- [ACTION ITEM]:
Your answer must consist of every line from the data below that includes the word "each".

══ RECORDS FOR THIS TASK

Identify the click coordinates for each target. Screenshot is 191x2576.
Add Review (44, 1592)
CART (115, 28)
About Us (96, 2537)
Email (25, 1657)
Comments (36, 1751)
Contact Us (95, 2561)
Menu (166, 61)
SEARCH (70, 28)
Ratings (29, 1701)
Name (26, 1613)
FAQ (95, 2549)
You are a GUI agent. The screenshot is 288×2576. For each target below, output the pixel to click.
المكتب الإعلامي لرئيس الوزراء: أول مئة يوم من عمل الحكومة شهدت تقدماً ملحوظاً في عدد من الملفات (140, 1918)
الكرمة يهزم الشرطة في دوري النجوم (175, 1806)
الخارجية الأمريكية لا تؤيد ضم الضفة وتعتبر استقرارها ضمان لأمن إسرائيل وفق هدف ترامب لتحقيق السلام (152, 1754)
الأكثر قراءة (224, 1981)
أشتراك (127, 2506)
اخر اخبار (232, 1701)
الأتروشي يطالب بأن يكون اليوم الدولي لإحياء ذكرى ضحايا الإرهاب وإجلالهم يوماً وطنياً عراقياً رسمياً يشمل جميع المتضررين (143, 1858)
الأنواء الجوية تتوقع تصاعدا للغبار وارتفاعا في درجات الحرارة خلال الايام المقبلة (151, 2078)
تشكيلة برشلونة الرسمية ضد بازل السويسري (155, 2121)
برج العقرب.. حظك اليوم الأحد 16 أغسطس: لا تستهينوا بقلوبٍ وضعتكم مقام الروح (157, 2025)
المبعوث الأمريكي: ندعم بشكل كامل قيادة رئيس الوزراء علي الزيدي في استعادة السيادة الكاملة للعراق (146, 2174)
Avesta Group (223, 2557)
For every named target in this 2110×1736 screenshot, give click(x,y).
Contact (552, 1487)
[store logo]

════

- [SOLUTION FOR THIS PROBLEM]:
Identify the click coordinates for each target. Screenshot is 191x2576.
You are a GUI agent. The screenshot is 288×2576. For each target below, output the pixel to click.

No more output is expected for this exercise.